Theory of field emission

TL;DR

This paper introduces a new formulation using three dimensionless variables to directly connect theoretical predictions with experimental field emission data without measuring emission area, enhancing understanding of I-V curves.

Contribution

It proposes a novel set of dimensionless variables that link theoretical models to experimental data, enabling analysis without emission area measurement.

Findings

New dimensionless variables relate theory and experiment

Analysis of I-V curve characteristics using these variables

Method to detect physical properties of emitters

Abstract

A serious barrier impedes the comparison between the theoretical prediction and the experimental observation in field emission because there is no way to measure the emission area. We introduce three dimensionless variables $\mathcal{R}_{J}$, $\mathcal{S}$ and $\mathcal{D}$ to construct a formulation for connecting directly the theoretical variables and experimental data without measuring the emission area.

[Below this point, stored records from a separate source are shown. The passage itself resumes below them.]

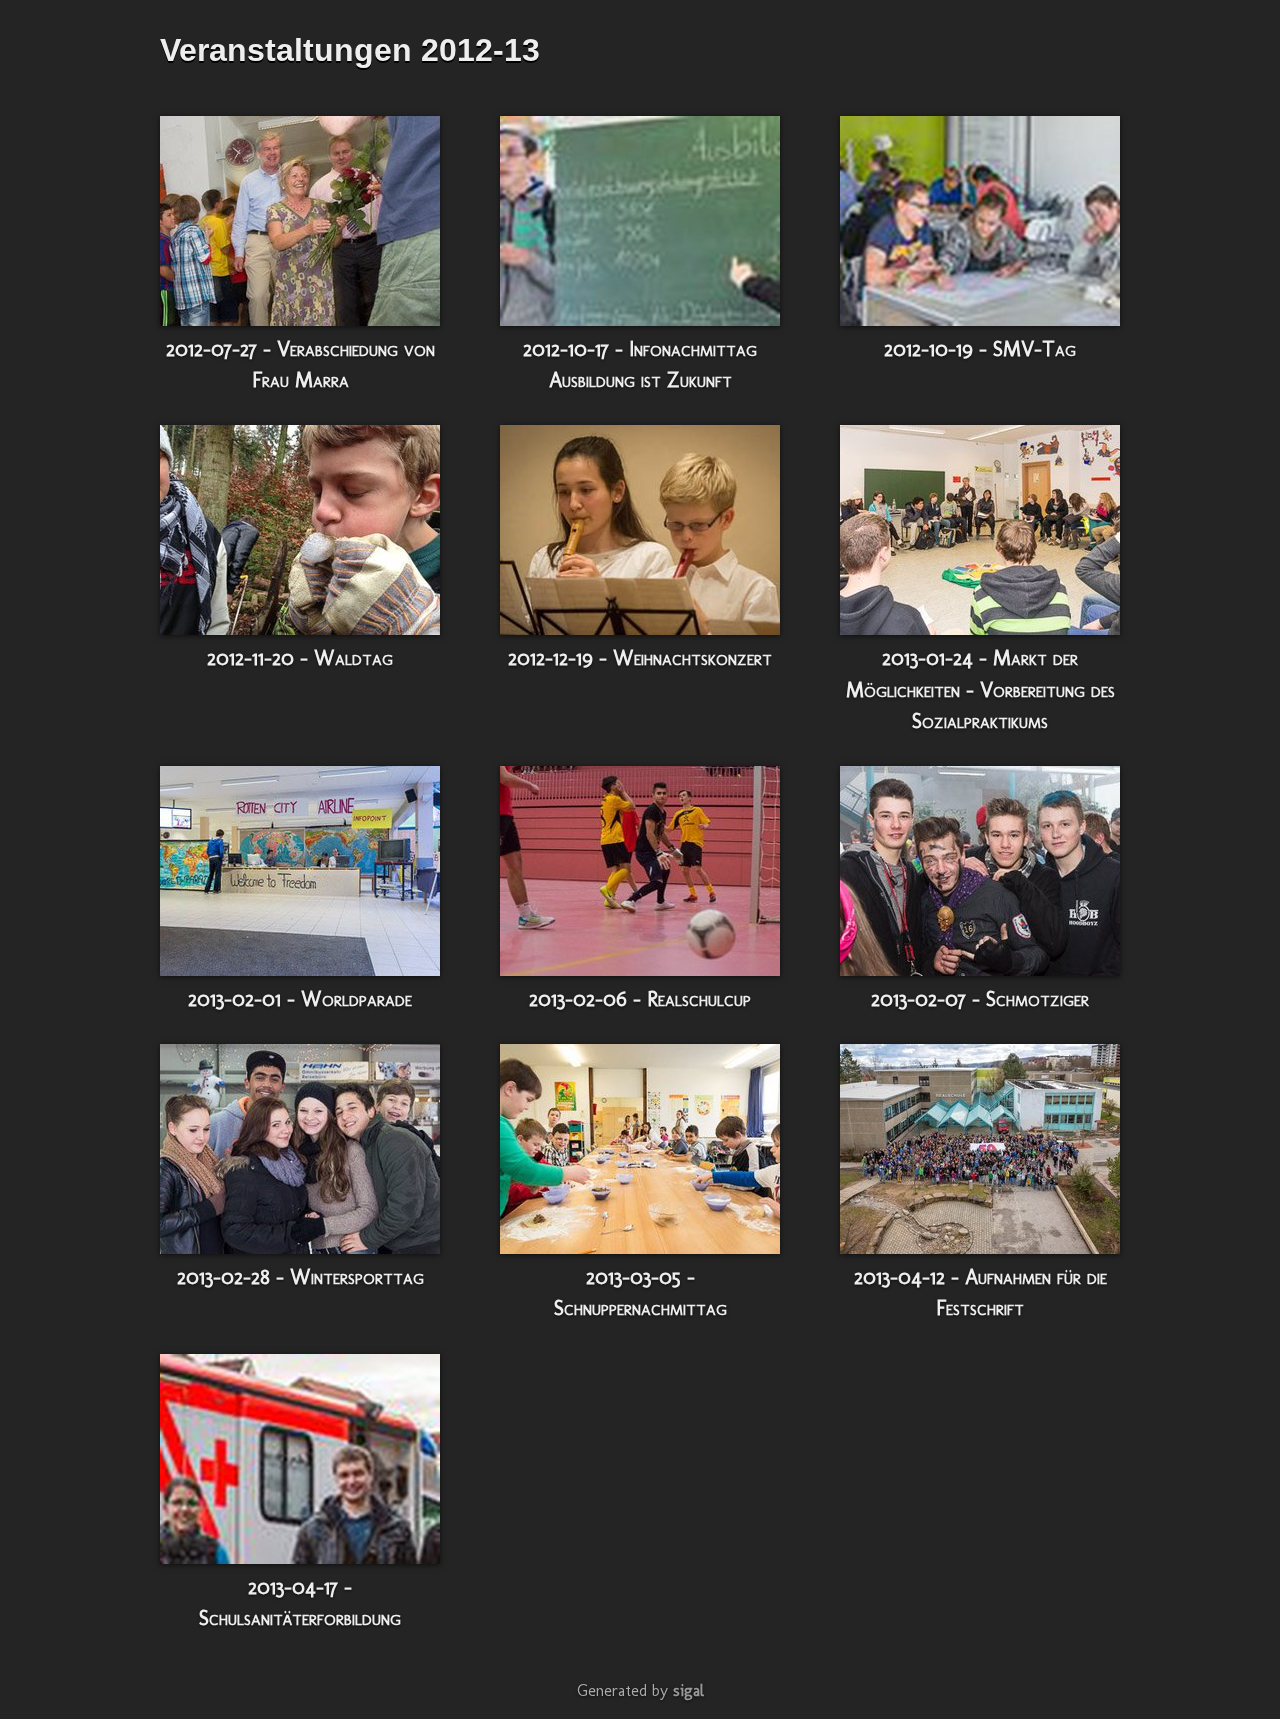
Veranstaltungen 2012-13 (350, 50)
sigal (688, 1690)
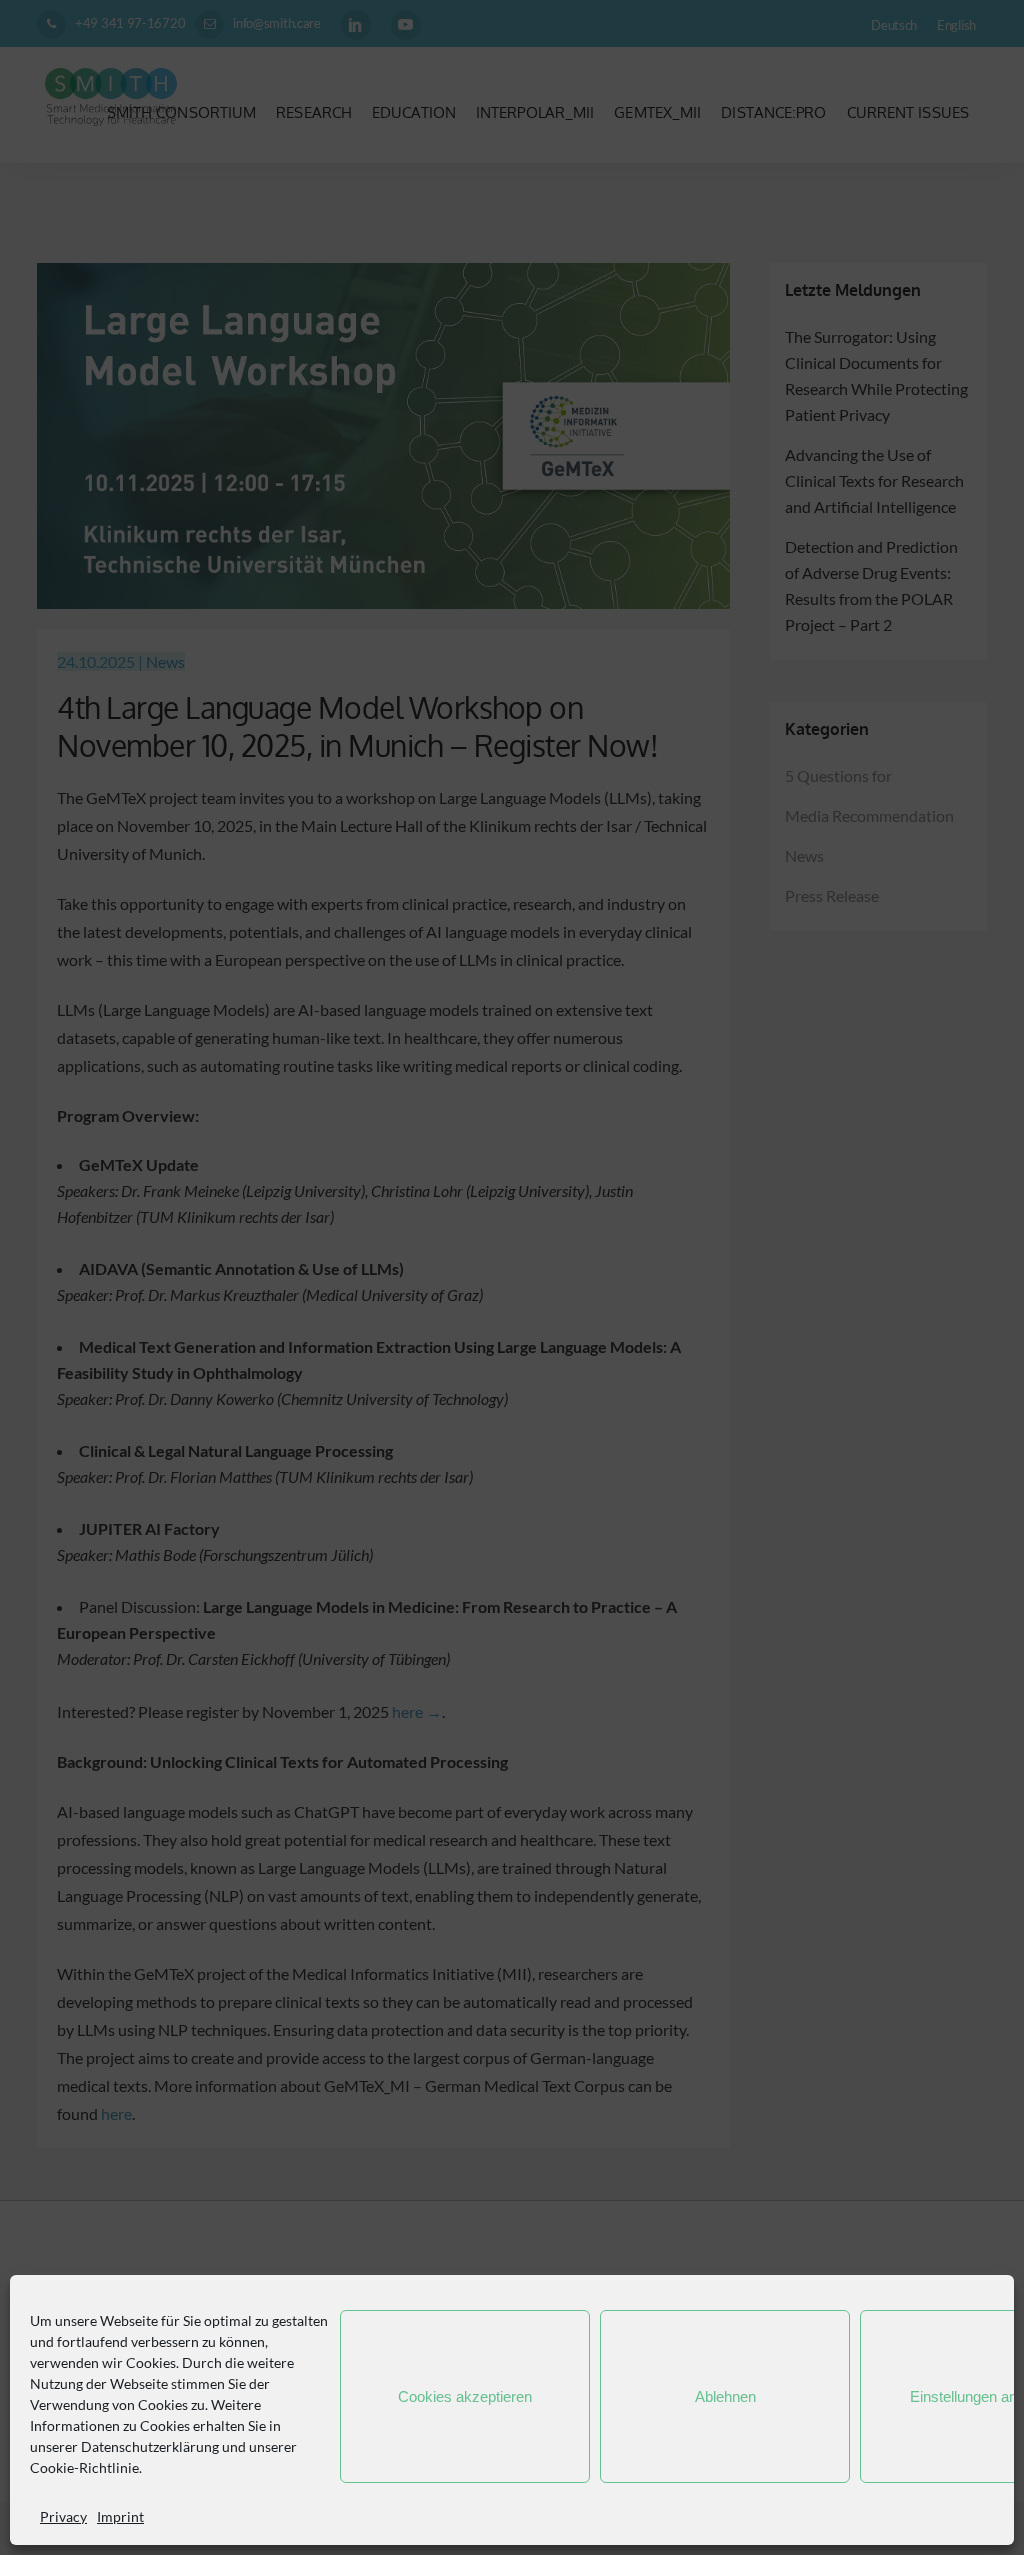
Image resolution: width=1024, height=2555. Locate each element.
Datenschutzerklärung (150, 2446)
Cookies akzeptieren (465, 2396)
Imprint (120, 2516)
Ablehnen (725, 2396)
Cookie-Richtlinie (84, 2467)
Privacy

Based on this formulation we can analyze that the behaviors of $\mathcal{R}_{J}$ $\mathcal{S}$ and $\mathcal{D}$ with the voltages between the anode and the emitter to reveals the characteristics of current-voltage (I-V) curve and detect the physical properties of emitters. This formulation provides a way to understand the fundamental physics of I-V curve in field emission and to set up a map between the physical properties of emitters and the experimental I-V curve.